The litigation concerning the recognition of the existence of an employment relation is multifarious.

For many years, the Cour de cassation has consistently ruled that the existence of an employment contract shall not be dependent either on the intentions expressed by the parties, or the title that they have given to their agreement, but on the conditions under which the service shall be effectively provided.

Despite the lack of legal definition, it is undisputed that the employment contract is the agreement under which an individual, the employee, provides his activity for the service (or for the benefit) of another person, the employer, to whom he shall report, in consideration for the payment of remuneration.

Therefore, the qualification shall assume the combination of three elements:

  • A personal provision of work,
  • Remuneration for this provision,
  • A relation of subordination.

Of the three decisive elements, the relation of subordination is the most difficult to qualify and, undoubtedly, the most controversial before the courts. Since 1996 (Cass. Soc., November 13, 1996, no.94-13187), the Cour de cassation has set a rigorous definition for this notion: this relation shall only be established if the work is carried out “under the supervision of an employer who has the power to give orders and instructions, control the enforcement and sanction the defaults of his subordinate”.

Therefore, the sole proprietorship relation has been requalified into an employment relation in a recent case (Cass. Soc., May 6, 2015, no.13-27355) whereby certain indicators suggested a subordinate relation (obligatory respect to a specific daily schedule drawn up by the principal, obligation to attend individual interviews and sales meetings, mandatory annual turnover obligation, mandatory procedure for sales practices, subject to a refusal of sales, heavy criticism in the event of the non-compliance with the procedure…).

In theory, there is no impediment to the recognition of the existence of an employment contract alongside a corporate mandate, of any form whatsoever, insofar as the duties carried out under the employment contract are not incorporated into those covered by the mandate.
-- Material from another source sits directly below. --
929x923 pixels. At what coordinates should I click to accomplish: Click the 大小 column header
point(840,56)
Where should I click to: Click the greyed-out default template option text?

The examples of such accumulation are numerous and multifarious.

Nevertheless, in a decision rendered on October 14, 2015, the Cour de cassation, as far as we are aware, deciding for the first time on this issue, has established an absolute incompatibility and as an underlying tenet, between the status as shareholder of a general partnership and the status as employee of this company.

By doing so, it goes beyond the standard context of this litigation, as recalled above.

To exclude the possibility of such accumulation, the Court upholds that pursuant to Article L. 221, paragraph 1, of the French Commercial Code, the shareholder of a general partnership has the capacity of merchant trader, jointly and severally liable for the corporate debts.

It concluded that the shareholder shall not be connected to this company by an employment contract. One of the essential consequences of the subordination, a decisive criterion of the employment contract, is the absence of the employee’s liability for any damages caused to the employer, apart from the case of gross misconduct, understood as a fault with the intent to harm.

The double status as shareholder and employee within the same general partnership appears, accordingly, to be clearly incompatible.

The solution upheld is in line with the significant majority of the doctrine.